# double black diamond advice



## Guest (Feb 11, 2008)

im goin to montana this upcoming week to snowboard at snowbowl, discovery basin, lost trail, and big sky
and disco has some sick looking double black diamonds on the back side of the mountains as well as others have 
double blacks too

i am a very experienced snowboarder, i can handle black diamonds with ease, and i am confident in my riding mechanics and ability

just one question though

lets say i was goin down one of the double blacks, and i fell trying to link my turns or something, are the double black diamonds so steep that i would fall and roll down the mountian for a very long time,
or will i be able to stop my self, get up, and keep going?

im scared i will just end up sliding down the mountain if i fall

heres a link if u wanna take a look at the trails

http://skidiscovery.com/images/maps_images/dbmapb.jpg

i know u cant really tell by looking at a picture so i will have to see them when i get there 
but who knows? maybe they wont be as hard as i think they are?

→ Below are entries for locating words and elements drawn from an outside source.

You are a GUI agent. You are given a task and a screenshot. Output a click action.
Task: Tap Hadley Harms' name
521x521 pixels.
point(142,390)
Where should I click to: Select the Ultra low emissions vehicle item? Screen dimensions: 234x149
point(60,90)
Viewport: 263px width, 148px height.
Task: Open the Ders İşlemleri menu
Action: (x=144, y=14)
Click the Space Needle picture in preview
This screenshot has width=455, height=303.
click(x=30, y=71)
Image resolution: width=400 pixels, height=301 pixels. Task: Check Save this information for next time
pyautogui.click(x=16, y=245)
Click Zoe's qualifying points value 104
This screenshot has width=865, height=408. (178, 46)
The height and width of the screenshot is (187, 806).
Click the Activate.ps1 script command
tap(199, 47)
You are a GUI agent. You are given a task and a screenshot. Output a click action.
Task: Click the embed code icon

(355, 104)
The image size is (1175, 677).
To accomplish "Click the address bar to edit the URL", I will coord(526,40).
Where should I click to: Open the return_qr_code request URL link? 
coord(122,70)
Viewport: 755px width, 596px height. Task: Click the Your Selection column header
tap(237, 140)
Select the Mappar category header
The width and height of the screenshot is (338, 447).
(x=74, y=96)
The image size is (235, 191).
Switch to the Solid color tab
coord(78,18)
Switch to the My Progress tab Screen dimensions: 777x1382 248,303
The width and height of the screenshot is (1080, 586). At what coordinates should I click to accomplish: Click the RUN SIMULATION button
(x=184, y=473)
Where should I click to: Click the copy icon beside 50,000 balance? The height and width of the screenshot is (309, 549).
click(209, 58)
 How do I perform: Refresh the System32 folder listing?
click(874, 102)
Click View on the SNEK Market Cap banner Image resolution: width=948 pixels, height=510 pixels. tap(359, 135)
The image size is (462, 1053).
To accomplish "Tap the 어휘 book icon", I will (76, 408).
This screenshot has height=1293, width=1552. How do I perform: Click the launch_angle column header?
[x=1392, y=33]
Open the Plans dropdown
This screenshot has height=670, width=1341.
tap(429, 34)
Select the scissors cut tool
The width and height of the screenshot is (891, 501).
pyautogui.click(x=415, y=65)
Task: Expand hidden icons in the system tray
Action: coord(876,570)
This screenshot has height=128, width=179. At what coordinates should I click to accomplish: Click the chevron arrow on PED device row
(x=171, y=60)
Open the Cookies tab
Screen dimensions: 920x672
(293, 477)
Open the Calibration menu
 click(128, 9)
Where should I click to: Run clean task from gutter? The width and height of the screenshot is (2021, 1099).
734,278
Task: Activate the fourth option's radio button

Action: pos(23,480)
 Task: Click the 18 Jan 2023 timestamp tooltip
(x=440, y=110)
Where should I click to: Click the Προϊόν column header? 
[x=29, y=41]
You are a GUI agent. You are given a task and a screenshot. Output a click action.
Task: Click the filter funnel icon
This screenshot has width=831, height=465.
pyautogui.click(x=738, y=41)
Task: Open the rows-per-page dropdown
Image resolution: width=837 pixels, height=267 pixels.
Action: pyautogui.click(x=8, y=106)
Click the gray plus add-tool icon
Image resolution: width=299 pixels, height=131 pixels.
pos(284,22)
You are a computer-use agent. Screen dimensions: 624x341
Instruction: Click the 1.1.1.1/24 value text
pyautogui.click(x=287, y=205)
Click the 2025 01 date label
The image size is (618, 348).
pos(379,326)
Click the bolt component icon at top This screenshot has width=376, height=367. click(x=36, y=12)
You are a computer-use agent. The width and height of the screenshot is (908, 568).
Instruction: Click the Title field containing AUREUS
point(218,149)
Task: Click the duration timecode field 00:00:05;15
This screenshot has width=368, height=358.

thanks for any advice guys

-chris


----------



## sedition (Feb 8, 2007)

I was up at Stratton last week. They have numerous double blacks. On some of them if you fell with any decent speed there was no question that you would not be getting up again for quite some time. Others, didn't seem nearly as bad. Just take a few mellow runs down them at first so you know what to expect, and then let the speed out after you know what your dealing with.


----------



## Guest (Feb 11, 2008)

yeah thanks, im gonna go on one of the more mellow ones and just work my way up 

just creeps the hell out of me picturing myself flipping down the mountain like a ragdoll lol

w/e ima try it and hopefully shit goes good

im pretty confident in myself and i just gotta comit to it


----------



## Guest (Feb 11, 2008)

thanks snowwolf for the great advice

i know i really have to be careful cuz out west, some of those runs arent a joking matter


----------